New technologies, state subsidies, harsh weather delays can contribute to conflicts

Arbitration seen as a useful tool in settling renewable energy project disputes: Blakes lawyer
Laura Cundari, partner at Blake, Cassels & Graydon LLP

In any business situation, disputes are common. But Blake, Cassels & Graydon LLP lawyer Laura Cundari says they can crop up more in the renewable energy sector. The best way to deal with such disputes is often arbitration.

“There are many reasons for disputes, but within renewable energy, so many things are new and can lead to unexpected consequences,” says Cundari, a partner in the firm’s Vancouver office. 

“These often involve new technologies, new supply chains, and new regulations surrounding these projects, inevitably leading to disputes.” She adds that more disputes are likely to arise as the number of renewable energy projects grows, including those of large companies in the traditional energy sector.

There are also subcategories of disputes, Cundari says. The first group of disputes can happen at the pre-operational level, and they tend to be “similar to traditional construction disputes, but with a twist.” In addition to the novelty of the technology, or supply chain, the logistics and weather conditions on renewable energy projects – say an offshore windmill farm – can be challenging for building infrastructure.

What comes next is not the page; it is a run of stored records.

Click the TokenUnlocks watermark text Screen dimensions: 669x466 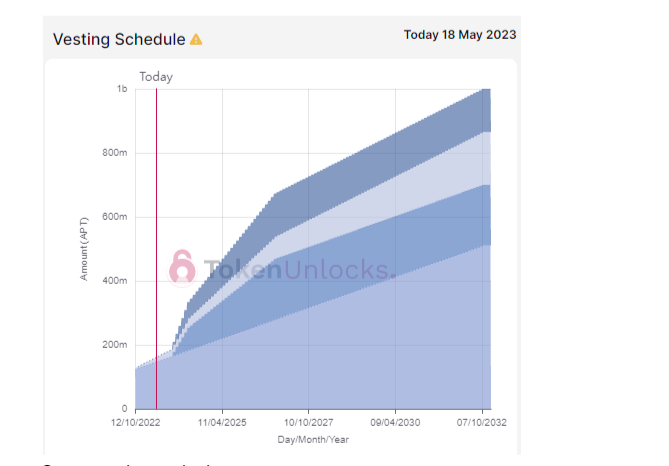(x=300, y=270)
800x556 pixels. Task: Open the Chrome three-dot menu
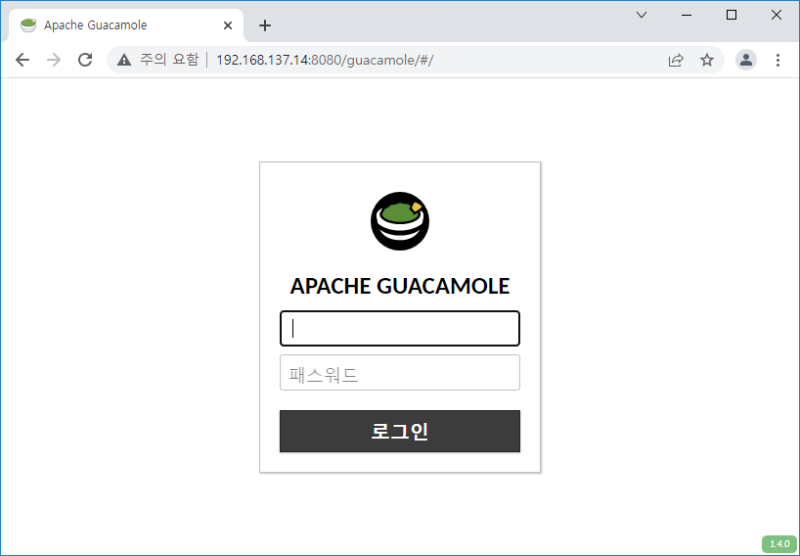click(778, 60)
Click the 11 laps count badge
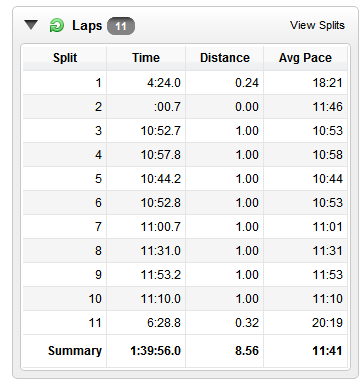Screen dimensions: 364x387 121,26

Cundari says that performance-related disputes often arise once a project gets commissioned. “Often, this is because these are new technologies that may or may not have been tested on such a commercial scale.”

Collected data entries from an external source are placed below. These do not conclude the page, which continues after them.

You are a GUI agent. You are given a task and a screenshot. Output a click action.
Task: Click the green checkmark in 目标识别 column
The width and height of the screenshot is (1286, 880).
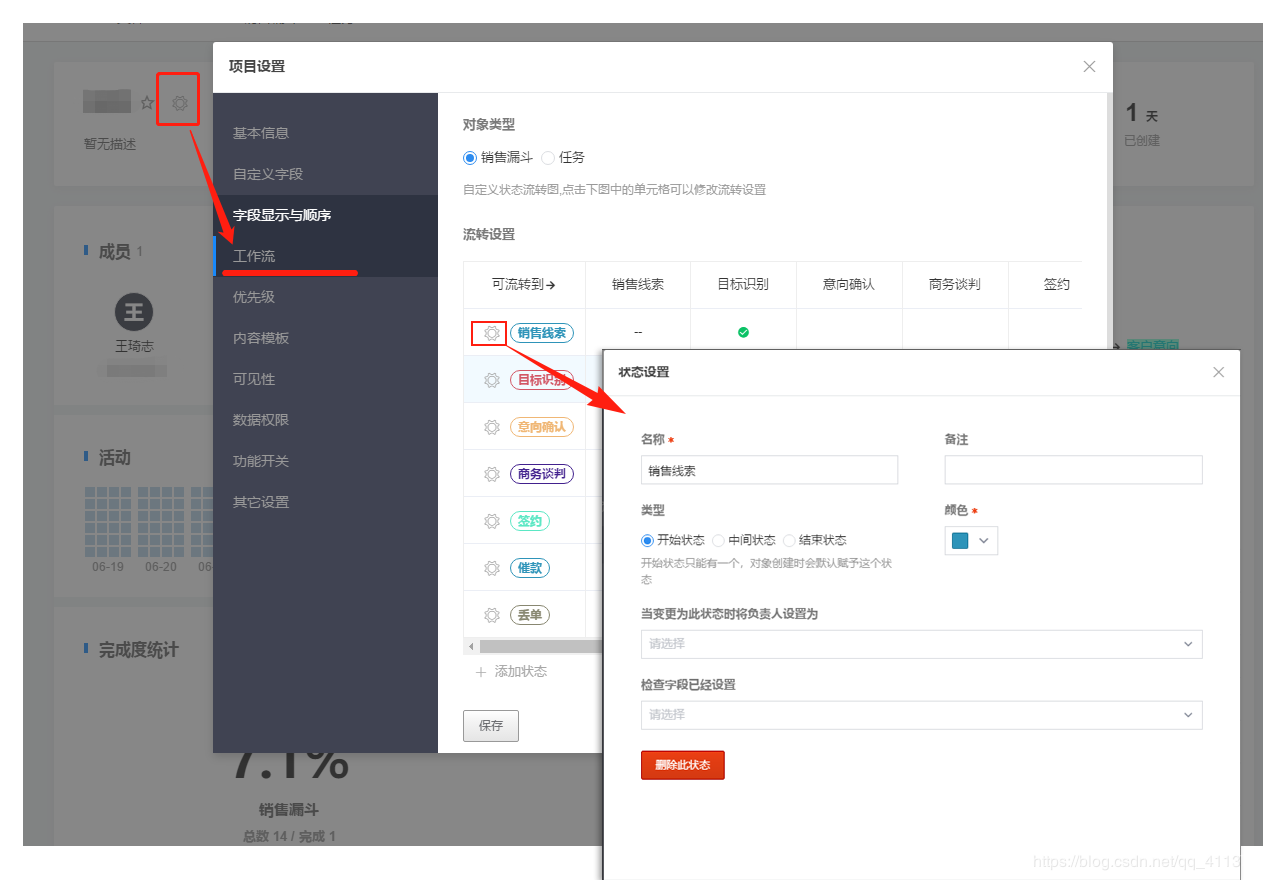(x=743, y=332)
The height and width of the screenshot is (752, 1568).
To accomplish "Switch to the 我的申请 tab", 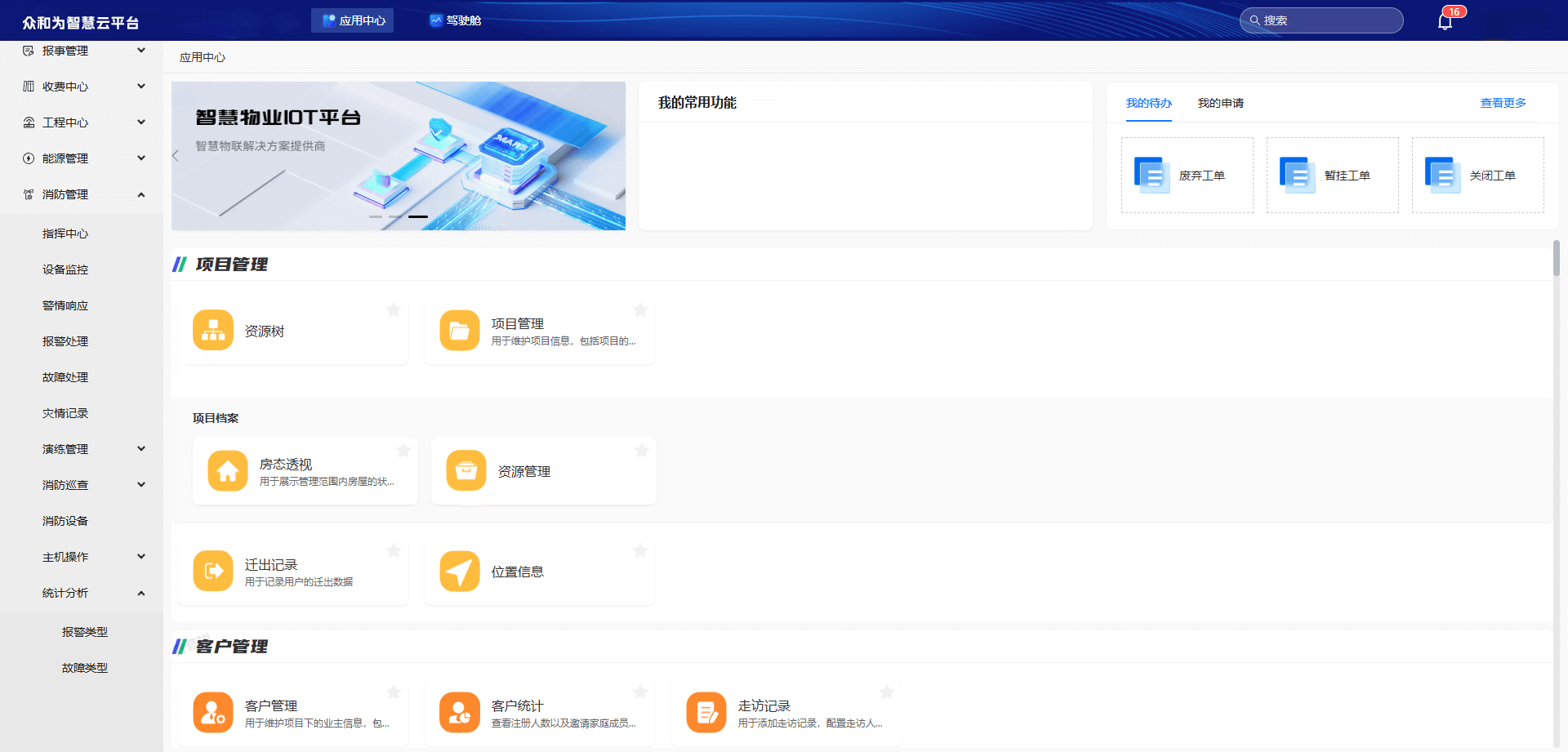I will tap(1220, 103).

Disputes can also develop between the owner of a project and the government that commissioned the project. “For example, there are a number of claims against European countries, such as Spain and Italy, that have reduced their renewable energy subsidies,” Cundari says. By the time the reductions occur, she says there has already been significant investment by the corporate entity.

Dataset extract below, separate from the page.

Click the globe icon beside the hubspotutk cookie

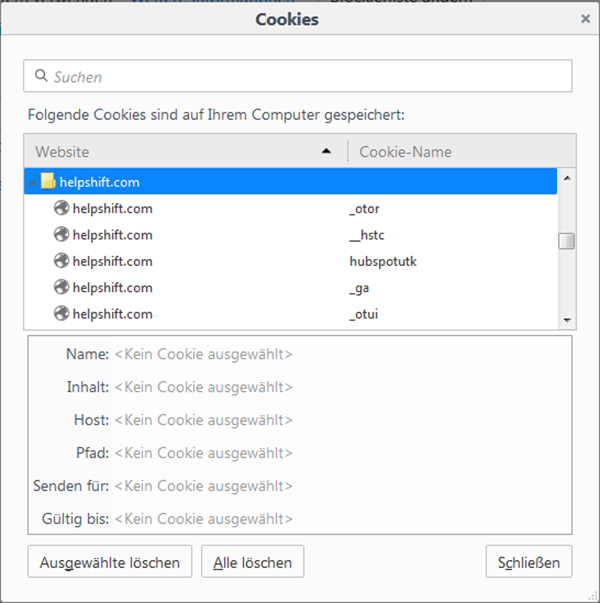[x=61, y=261]
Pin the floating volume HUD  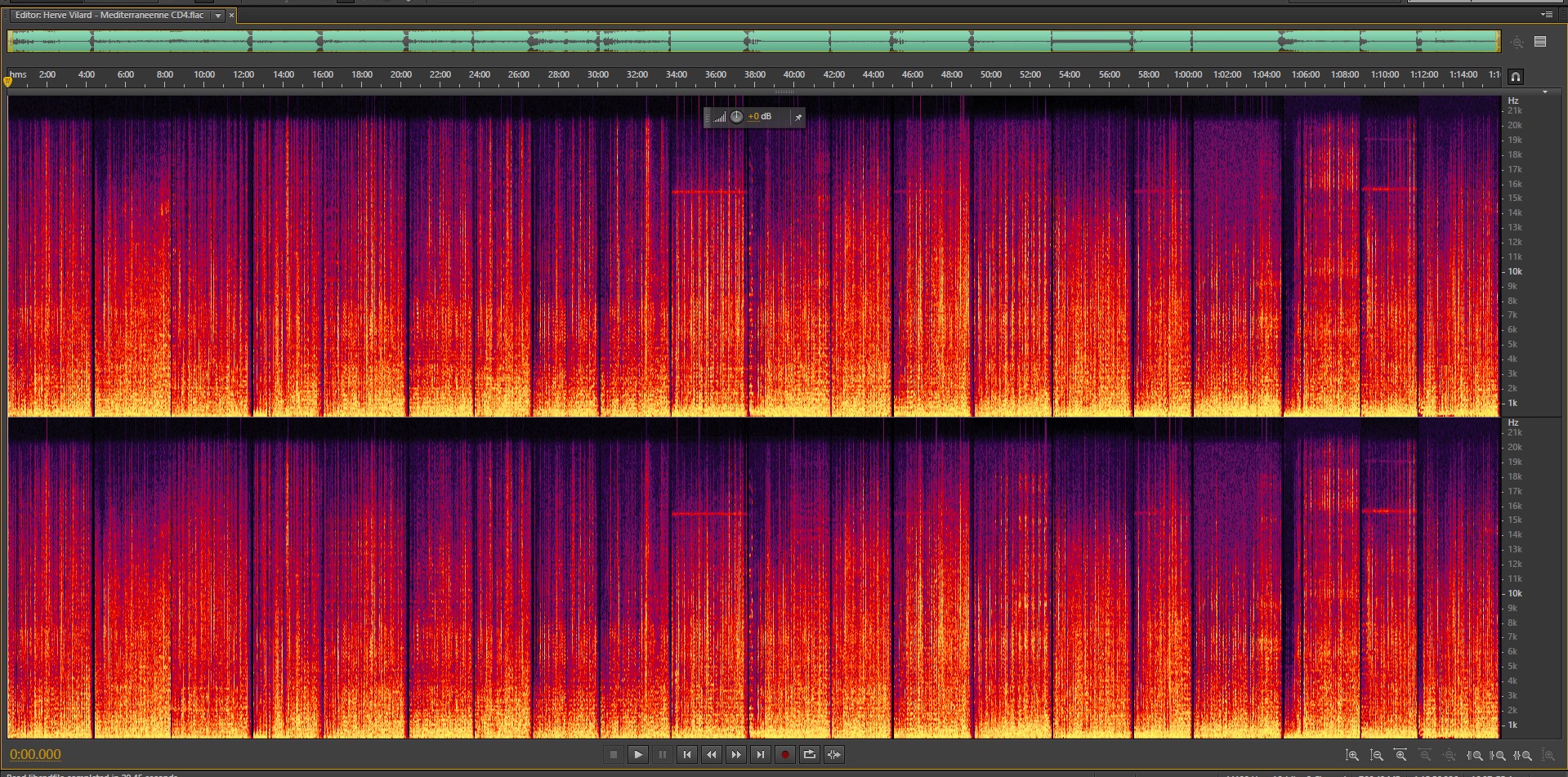coord(797,117)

In some cases, treaties provide investors with protections and may also have a dispute mechanism. “They can commence one of these investor-state arbitrations, arguing that the state has changed a subsidy regime, and the corporation will lose money.”

Disputes may also arise when there is a change in government policy and regulation, Cundari says. “So, parties may also argue about who is going to bear the risk of that, or any associated cost or delay.”

The types of disputes that diffuse quickly are situations “where the contract clauses are very specific about the types of risks that exist and how that risk will be allocated between the parties,” Cundari says. In a post-COVID environment, she says more attention is paid to such details in contracts, as contract drafters “are more alive to the issues that can crop up.”

Another source of disputes on renewable energy projects can occur when one of the Canadian partners is an Indigenous group. “It’s important that foreign entities understand the lay of the land with respect to reconciliation, and accommodating that into the commercial aspects of the dispute as well.”

Cundari says that using arbitration to settle these renewable energy project disputes can be a “smart move” compared to litigation if there is a good understanding of the arbitration process and options.

“If you’re just approaching this as a piece of private litigation, you’re not going to realize the benefits of arbitration, which can be quite valuable.”

Still, arbitration requires presenting a solid case that parties can explain to a panel of arbitrators. “They may have a lot of knowledge about construction and infrastructure, but the panel members may not necessarily understand these types of renewable projects, which can be highly technical.”

She adds there’s a lot of work required working with experts and lay witnesses to present the concepts in a way that is easy to understand.

Cundari says that substantive knowledge of renewable energy is not necessary for an arbitration panel. “How the panel will approach the dispute is more important.” Typically, the parties will be picking the arbitrators, with the two parties choosing one each and the third decided more neutrally. “But it’s absolutely crucial to investigate the arbitrator and how they approach the evidence and experts. There really is a lot of diligence needed around this.”

While the arbitration process, by its very nature, is a matter of the panel picking one side over the other, she says one advantage is that both sides are typically more tempered in their arguments and proposed compensation or resolution.

“The nice thing about arbitration for these types of disputes is that the relationships between the parties are going to continue for a long time, sometimes all the way through to decommissioning of a project. And the arbitration approach lends itself to the parties at least cooperating in terms of how things are going to proceed so they can move ahead for the long term.”

Cundari says this can mean a “less hostile” litigation environment for resolving disputes. “At the end of the day, someone wins, someone loses, but the parties may not come away with as much of a sour taste as they would through civil court proceedings.”

Confidentiality through arbitration is another critical advantage over civil litigation in renewable energy disputes, says Cundari, as “we’re often dealing with innovative technology that you may want to keep private.”

As for what makes a good lawyer for arbitration, Cundari says “an ultra-aggressive litigation approach” might not be in the client’s best interest.

“What’s better is for a lawyer to take the time to understand the client’s objectives and how to extract the most benefits from arbitration, rather than a court challenge.”